- Prompt -
What you give back should be exactly the lines from the one with "Where should I click to: Click the ADM" through the end of the data, without the pictures.

- Dataset excerpts -
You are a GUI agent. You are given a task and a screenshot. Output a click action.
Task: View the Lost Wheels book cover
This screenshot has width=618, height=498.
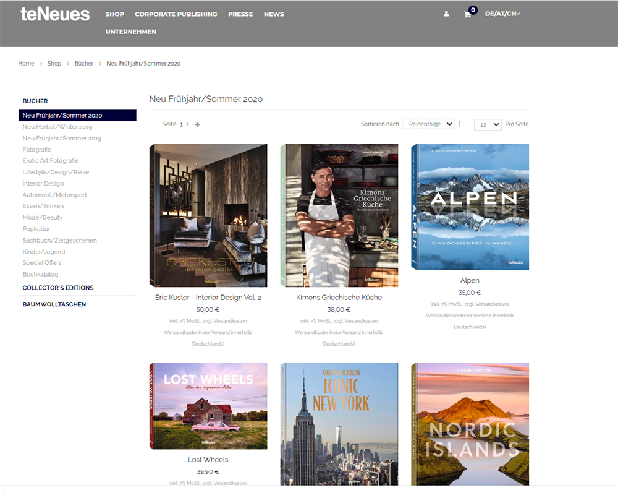208,406
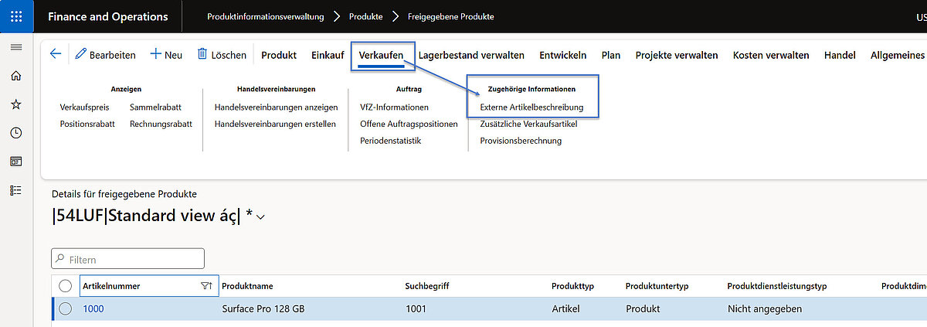Go to Home in left sidebar

15,76
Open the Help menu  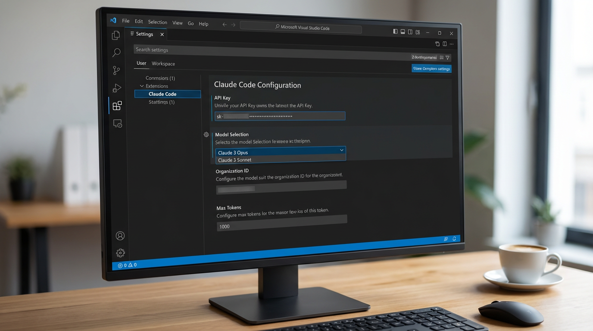203,24
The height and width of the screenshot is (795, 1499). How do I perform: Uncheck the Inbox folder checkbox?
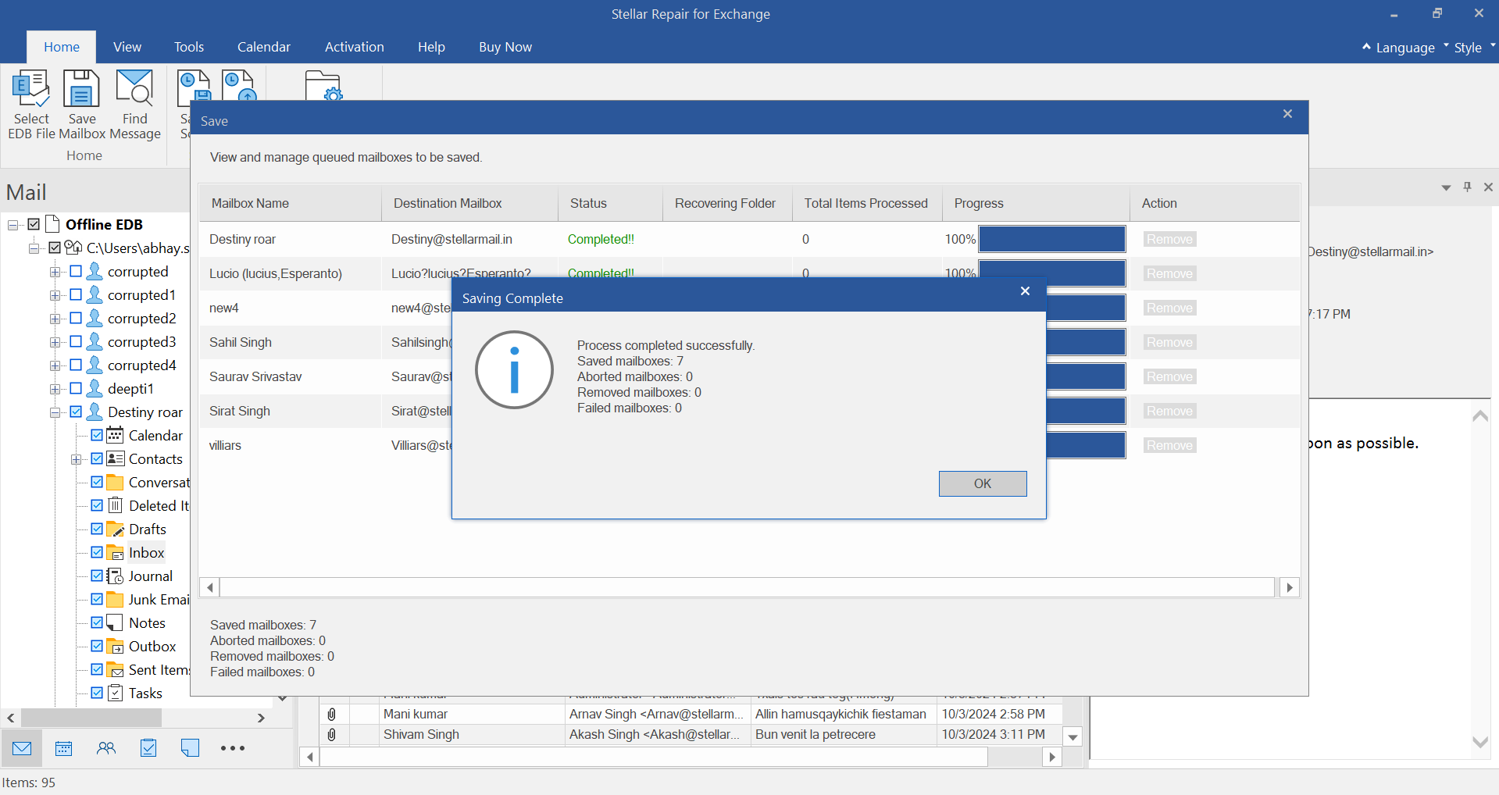coord(97,552)
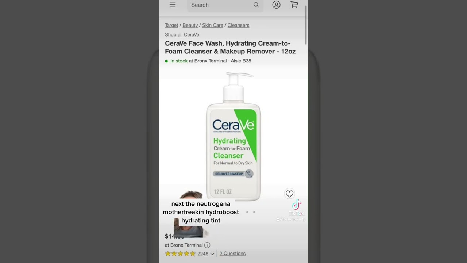Click the info icon beside Bronx Terminal
The height and width of the screenshot is (263, 467).
[207, 245]
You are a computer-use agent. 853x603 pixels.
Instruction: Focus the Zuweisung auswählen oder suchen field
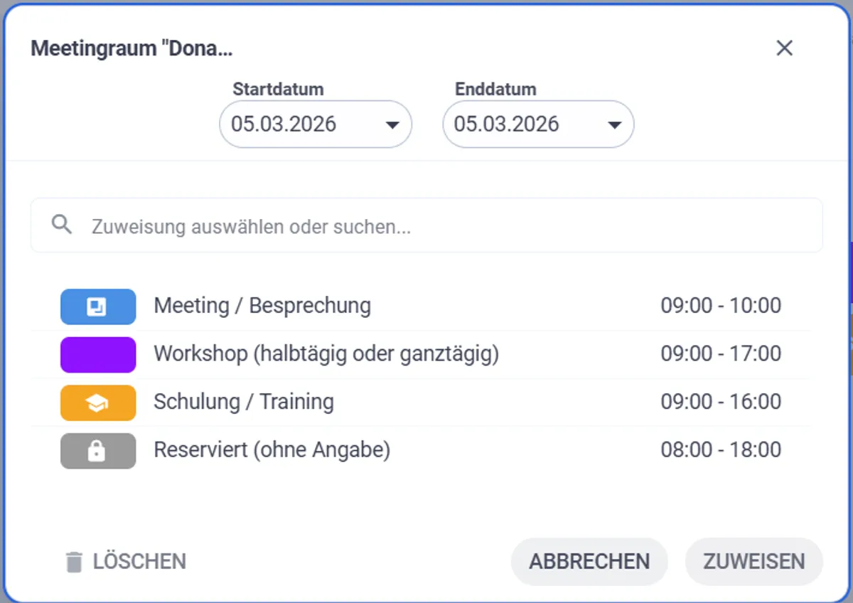coord(441,227)
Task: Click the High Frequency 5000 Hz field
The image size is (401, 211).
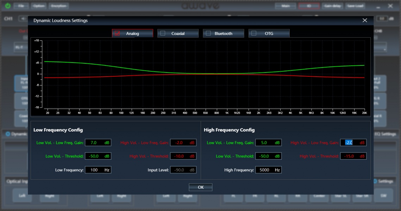Action: 265,170
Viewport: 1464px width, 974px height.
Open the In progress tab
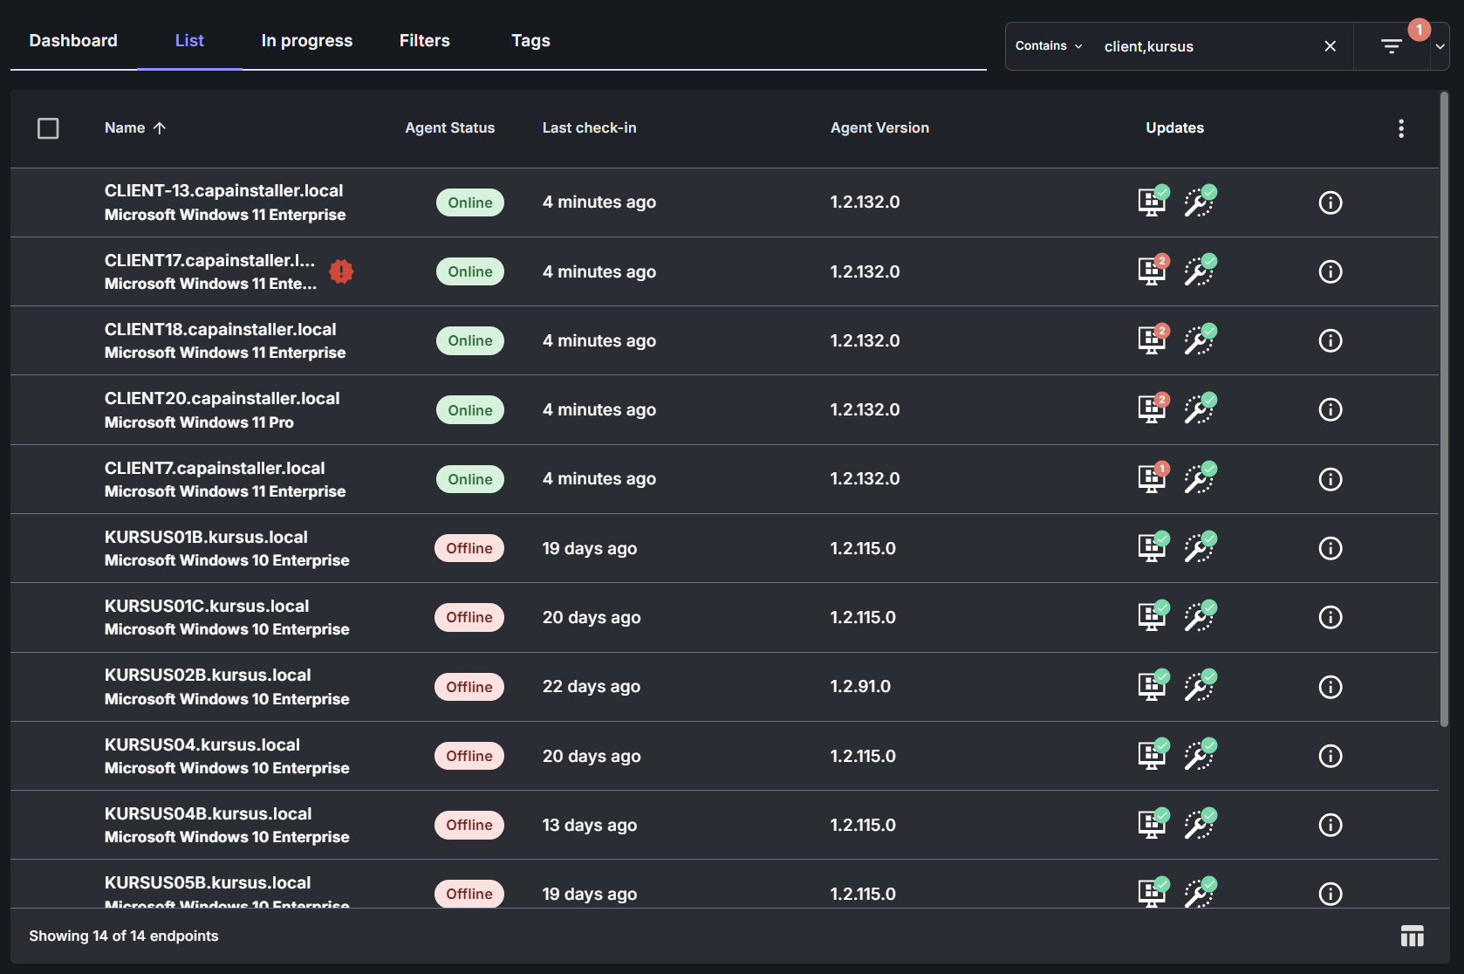(306, 41)
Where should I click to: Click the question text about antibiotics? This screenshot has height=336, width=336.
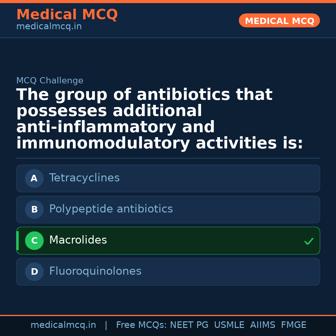[159, 119]
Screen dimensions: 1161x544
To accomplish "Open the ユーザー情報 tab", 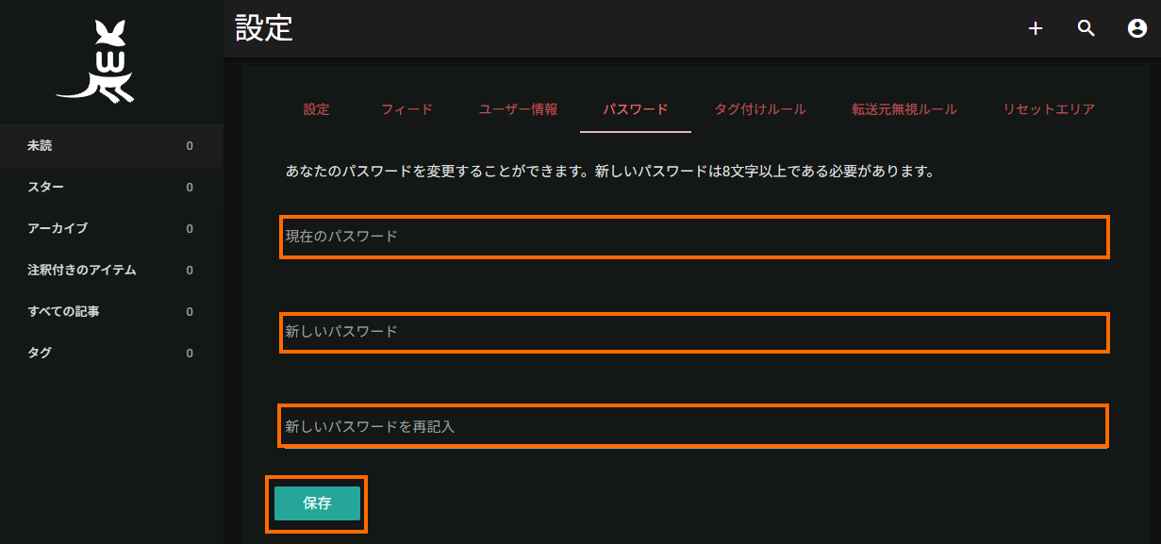I will click(x=518, y=109).
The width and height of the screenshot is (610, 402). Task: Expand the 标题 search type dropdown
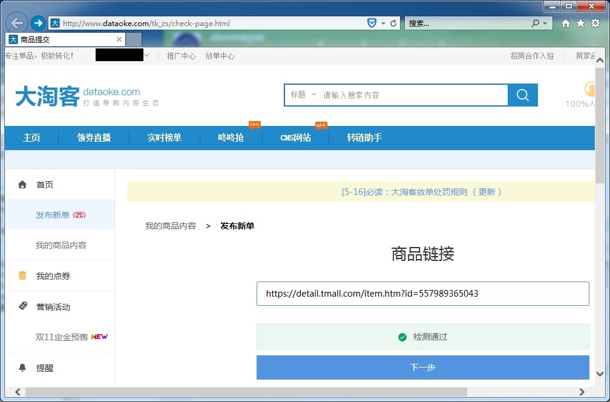(303, 95)
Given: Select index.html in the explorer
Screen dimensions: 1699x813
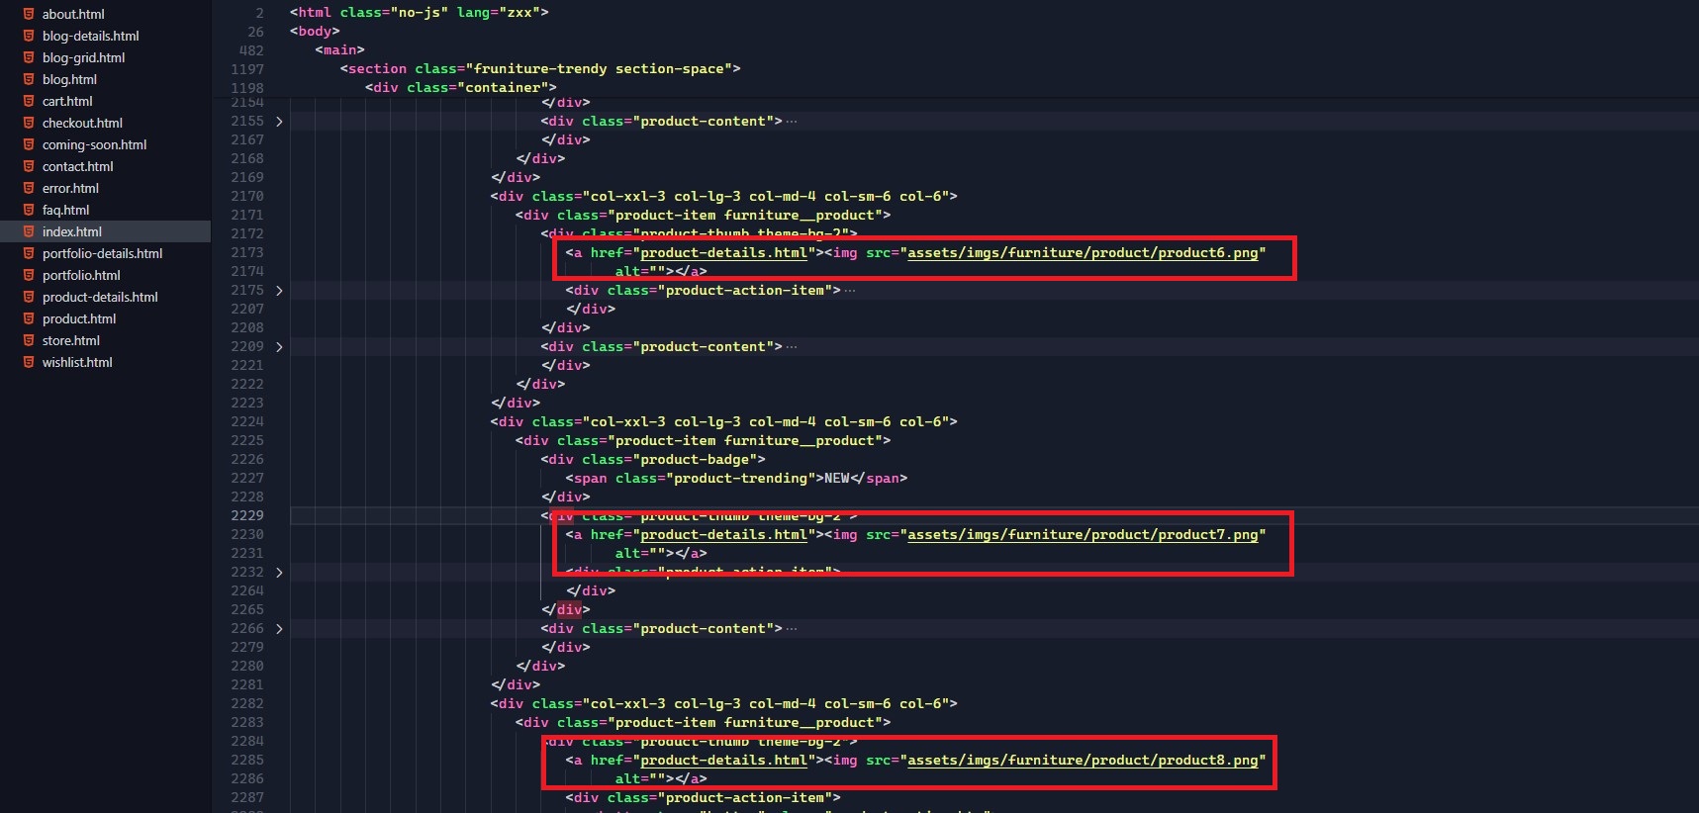Looking at the screenshot, I should coord(71,231).
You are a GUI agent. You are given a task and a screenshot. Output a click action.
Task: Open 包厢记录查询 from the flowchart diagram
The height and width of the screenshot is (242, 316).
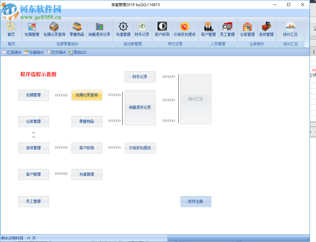coord(87,95)
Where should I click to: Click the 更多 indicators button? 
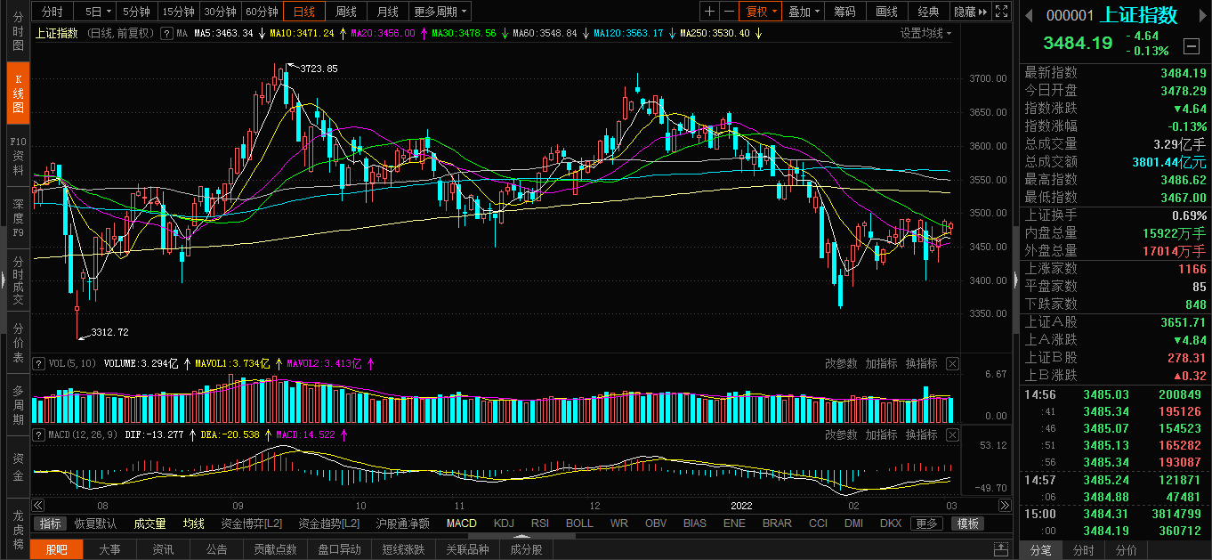click(x=927, y=523)
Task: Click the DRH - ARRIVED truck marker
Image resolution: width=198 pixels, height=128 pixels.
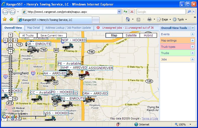Action: tap(89, 99)
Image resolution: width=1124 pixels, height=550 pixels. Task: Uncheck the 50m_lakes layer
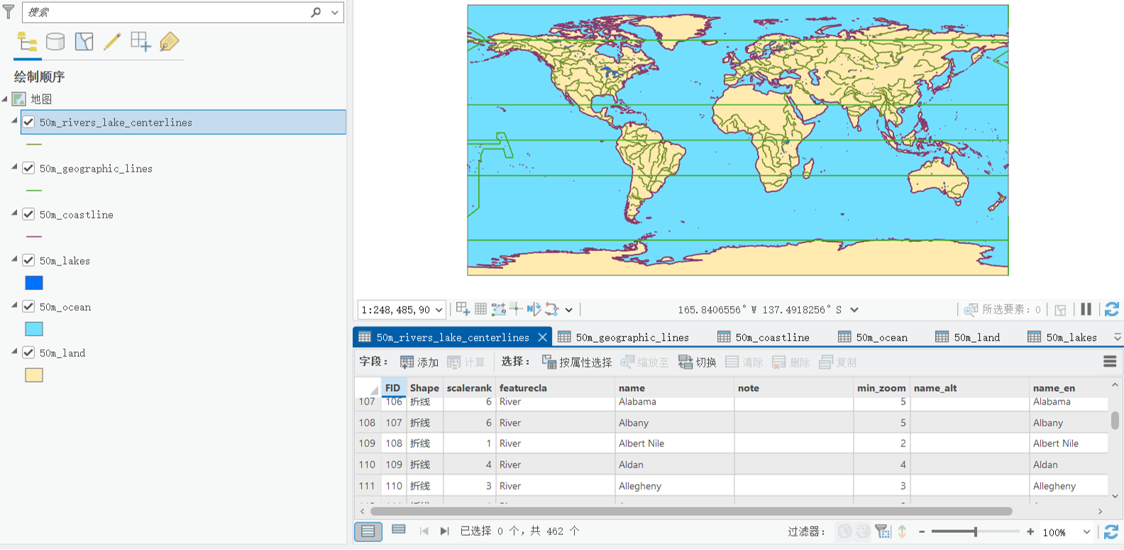[28, 260]
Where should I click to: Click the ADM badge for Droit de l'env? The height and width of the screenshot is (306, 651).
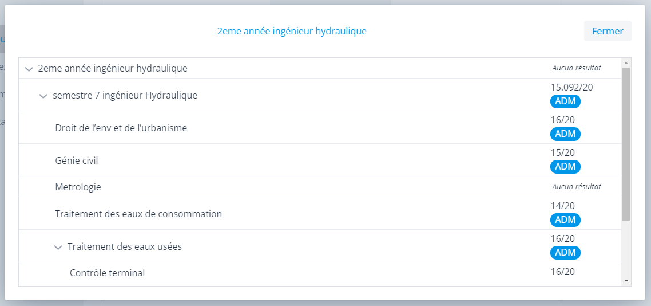point(565,134)
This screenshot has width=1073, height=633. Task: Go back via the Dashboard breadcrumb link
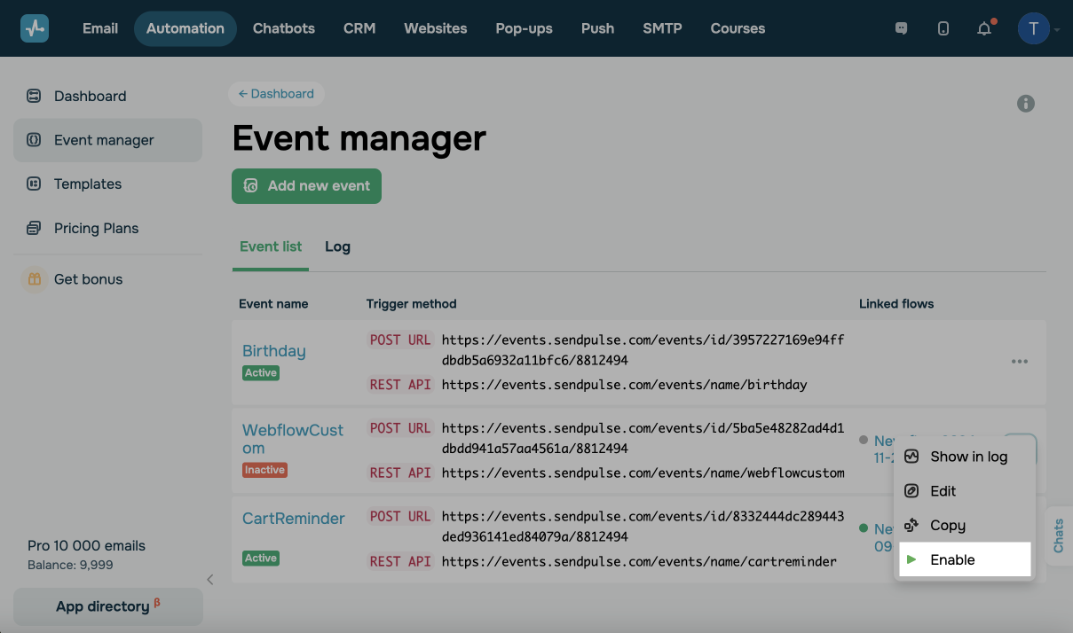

- Answer to this task -
Where should I click to: Click the ADM badge for Droit de l'env? The height and width of the screenshot is (306, 651).
point(565,134)
This screenshot has width=1073, height=633. Task: Go back via the Dashboard breadcrumb link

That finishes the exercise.